→ **Obiettivo a**
Trascrivi tutte le voci riportate dopo l'estratto come elenco JSON di stringhe, una per riga, tralasciando le righe vuote e senza includere le immagini.

→ **Estratto**
L’autore fa diversi esempi. A partire dalla teoria delle stringhe. “Per ora non definiamo tale teoria, particolarmente problematica, ma osserviamo che la regola scientifica generale vuole che si scopra un fenomeno e poi si formalizzino la teoria fisica e le strutture matematiche che interpretano tale fenomeno; invece, nel caso delle “stringhe” è successo il contrario: da più di 50 anni si accumulano teorie fisiche e modelli matematici sempre più complicati in assenza di prove di fenomeni fisici a supporto; ora, se finalmente le prove sperimentali della teoria delle stringhe venissero trovate, dovremmo semplicemente gioire del risultato, o un po’ anche sospettare, a latere, di aver semplicemente costruito ad arte la dimostrazione di quello che volevamo trovare a tutti i costi?

Qualcosa del genere è già successo, in modo anche più clamoroso, e ha coinvolto nientemeno che la relatività di Einstein. Un matematico italiano, Gregorio Ricci Curbastro, aveva concepito da zero una struttura matematica che chiamò calcolo differenziale assoluto, senza minimamente immaginare che potesse mai avere un’applicazione fisica. Lo fece quasi per gioco. Molti anni dopo Einstein trovò quella struttura matematica calzante per fondare la sua relatività generale, e scrisse una lettera per ringraziare. E la fisica è piena di queste strane coincidenze. Cose fatte per caso, che si dimostrano fondamentali per dimostrare altre teorie.

Alcuni fisici ritengono che “le leggi della natura che noi scopriamo, o crediamo di scoprire, siano in realtà una ‘proprietà emergente’ dell’Universo, cioè non esistano fin dall’inizio, come regole oggettive che vengono da noi progressivamente svelate, ma invece derivino da un Caos che si auto-organizza”, e in cui il tutto trascende la somma delle parti, così come le prestazioni del cervello non si limitano a essere la somma di quelle di 100 miliardi di singoli neuroni, ma le trascendono e le moltiplicano per trilioni di volte.

Ci sono anche teorie che sviluppando questo ragionamento, come quella di Seth Lloyd, del Massachusetts Institute of Technology, propongono l’idea che il Cosmo funzioni come un gigantesco computer quantistico, in cui ogni singola micro-parte dell’Universo, anche la più piccola interazione fra particelle, sarebbe sede di un interscambio di bit di informazione, mediato da una serie di calcoli, secondo le procedure della computazione quantistica.

→ **Obiettivo b**
Rispondi alle seguenti domande sull'estratto.
(i) Che nome diede Gregorio Ricci Curbastro alla struttura matematica da lui concepita?
(ii) A quale istituto appartiene Seth Lloyd?
(iii) Da quanti anni si accumulano teorie fisiche e modelli matematici sulle stringhe?

→ **Dati forniti**

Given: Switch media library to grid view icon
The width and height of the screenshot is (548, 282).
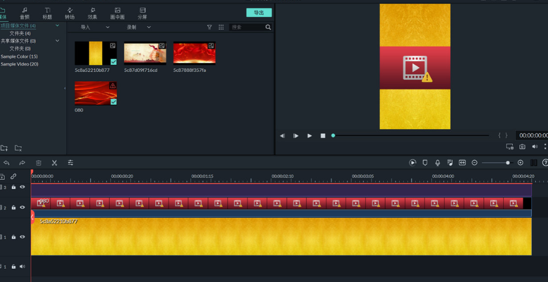Looking at the screenshot, I should click(221, 27).
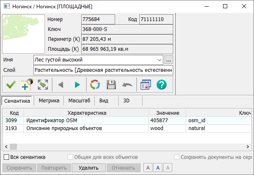Click the select-object-on-map icon with plus

tap(27, 85)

→ **Risposta scritta a**
[
  "Given: Switch media library to grid view icon",
  "The width and height of the screenshot is (548, 282).",
  "Looking at the screenshot, I should click(221, 27).",
  "Click the select-object-on-map icon with plus",
  "tap(27, 85)"
]

→ **Risposta scritta b**
(i) Calcolo differenziale assoluto.
(ii) Al Massachusetts Institute of Technology.
(iii) Da più di 50 anni.